由于最大才为100，所以就算是用枚举一个个的去改变数值最后也能通过，但是如果好好思考下其实很简单，就是一个数学规律，或许大神和菜鸟的区别就在于此，虽然题目简单但是值得我们去思考和延伸..........

-----------------AC代码----------------------------------

菜鸟方法：

#include<stdio.h>
#define MAX 101
int main()
{
	int a[MAX],x,i,j,k,n,m,y;
	scanf("%d",&m);
	for(y=0;y<m;y++)
	{
	scanf("%d",&n);
	for(i=1;i<=n;i++)
	{
		a[i]=1;
	}
	k=1;
	while(k<=n)
	{
		for(j=k;j<=n;j+=k)
		{
			 a[j]=-a[j];
		}
		k++;
	}
	x=0;
	for(i=1;i<=n;i++)
	  if(a[i]==-1) x++;
	printf("%d\n",x);
    }
	return 0;
}

大神方法：

#include<stdio.h>
#include<stdlib.h>
#include<math.h>


int main()
{
    int n,x,i;
    scanf("%d",&n);
    for(i=0;i<n;i++)
    {
       scanf("%d",&x);
       printf("%d\n",(int)sqrt((double)x));
       
    }
    system("pause");
    return 0;
}

◆ **所给数据**
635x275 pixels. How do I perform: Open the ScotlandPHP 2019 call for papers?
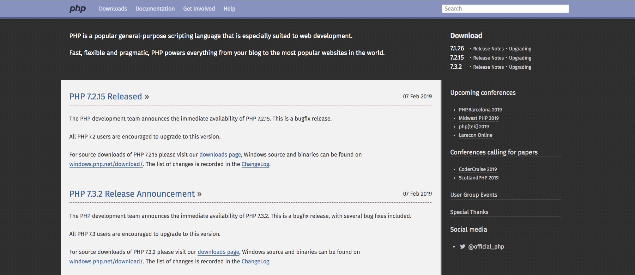(x=478, y=178)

◆ **任务说明 1**
把原文中从“由于最大才为100，所以就算”开始、到“for(y=0;y<m;y++)”为止（包括这一句）的部分一字不差地抄写出来。
◆ **任务说明 2**
根据原文，题目中的数值最大是多少？
◆ **任务说明 3**
用两句话概括原文。
这些数据是独立的材料，与原文相互分开。

◆ **任务答案 1**
由于最大才为100，所以就算是用枚举一个个的去改变数值最后也能通过，但是如果好好思考下其实很简单，就是一个数学规律，或许大神和菜鸟的区别就在于此，虽然题目简单但是值得我们去思考和延伸..........

-----------------AC代码----------------------------------

菜鸟方法：

#include<stdio.h>
#define MAX 101
int main()
{
	int a[MAX],x,i,j,k,n,m,y;
	scanf("%d",&m);
	for(y=0;y<m;y++)

◆ **任务答案 2**
最大为100。

◆ **任务答案 3**
原文指出，由于数值最大只有100，用枚举逐个改变数值也能通过，但好好思考会发现这其实是一个简单的数学规律。文中给出两段AC代码：菜鸟方法对每个k把其倍数位置的值取反，再统计值为-1的个数；大神方法则直接输出每个输入值开平方后取整的结果。